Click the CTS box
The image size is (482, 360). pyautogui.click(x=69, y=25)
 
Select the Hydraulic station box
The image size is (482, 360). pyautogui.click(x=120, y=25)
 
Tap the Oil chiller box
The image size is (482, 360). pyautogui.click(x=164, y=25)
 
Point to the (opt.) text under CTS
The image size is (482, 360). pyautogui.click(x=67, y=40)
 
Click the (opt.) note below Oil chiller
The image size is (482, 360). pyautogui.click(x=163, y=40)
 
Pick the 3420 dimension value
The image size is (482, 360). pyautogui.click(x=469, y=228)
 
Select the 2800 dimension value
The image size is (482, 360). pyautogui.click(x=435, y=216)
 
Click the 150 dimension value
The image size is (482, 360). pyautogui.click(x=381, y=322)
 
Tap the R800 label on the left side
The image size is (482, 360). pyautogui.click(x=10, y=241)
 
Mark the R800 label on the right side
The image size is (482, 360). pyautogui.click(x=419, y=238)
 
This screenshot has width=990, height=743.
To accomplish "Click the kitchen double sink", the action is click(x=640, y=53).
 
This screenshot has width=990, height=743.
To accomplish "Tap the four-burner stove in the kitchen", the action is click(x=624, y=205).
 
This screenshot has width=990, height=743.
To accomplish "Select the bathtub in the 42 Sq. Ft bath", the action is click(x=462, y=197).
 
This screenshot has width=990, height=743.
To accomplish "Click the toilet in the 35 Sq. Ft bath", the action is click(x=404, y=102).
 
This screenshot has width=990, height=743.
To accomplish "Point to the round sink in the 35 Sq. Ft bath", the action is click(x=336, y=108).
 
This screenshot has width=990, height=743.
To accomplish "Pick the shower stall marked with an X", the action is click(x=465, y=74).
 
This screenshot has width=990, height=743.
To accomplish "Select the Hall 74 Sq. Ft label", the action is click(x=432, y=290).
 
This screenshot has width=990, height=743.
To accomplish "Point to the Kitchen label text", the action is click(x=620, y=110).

* [Task to complete]
Reproduce the data above with every "dimension value" swapped for "measurement", leaving everything else the same.

* [Output below]
Click the CTS box
The image size is (482, 360). pyautogui.click(x=69, y=25)
 
Select the Hydraulic station box
The image size is (482, 360). pyautogui.click(x=120, y=25)
 
Tap the Oil chiller box
The image size is (482, 360). pyautogui.click(x=164, y=25)
 
Point to the (opt.) text under CTS
The image size is (482, 360). pyautogui.click(x=67, y=40)
 
Click the (opt.) note below Oil chiller
The image size is (482, 360). pyautogui.click(x=163, y=40)
 
Pick the 3420 measurement
The image size is (482, 360). pyautogui.click(x=469, y=228)
 
Select the 2800 measurement
The image size is (482, 360). pyautogui.click(x=435, y=216)
 
Click the 150 measurement
The image size is (482, 360). pyautogui.click(x=381, y=322)
 
Tap the R800 label on the left side
The image size is (482, 360). pyautogui.click(x=10, y=241)
 
Mark the R800 label on the right side
The image size is (482, 360). pyautogui.click(x=419, y=238)
 
This screenshot has width=990, height=743.
To accomplish "Click the kitchen double sink", the action is click(x=640, y=53).
 
This screenshot has width=990, height=743.
To accomplish "Tap the four-burner stove in the kitchen", the action is click(x=624, y=205).
 
This screenshot has width=990, height=743.
To accomplish "Select the bathtub in the 42 Sq. Ft bath", the action is click(x=462, y=197).
 
This screenshot has width=990, height=743.
To accomplish "Click the toilet in the 35 Sq. Ft bath", the action is click(x=404, y=102).
 
This screenshot has width=990, height=743.
To accomplish "Point to the round sink in the 35 Sq. Ft bath", the action is click(x=336, y=108).
 
This screenshot has width=990, height=743.
To accomplish "Pick the shower stall marked with an X", the action is click(x=465, y=74).
 
This screenshot has width=990, height=743.
To accomplish "Select the Hall 74 Sq. Ft label", the action is click(x=432, y=290).
 
This screenshot has width=990, height=743.
To accomplish "Point to the Kitchen label text", the action is click(x=620, y=110).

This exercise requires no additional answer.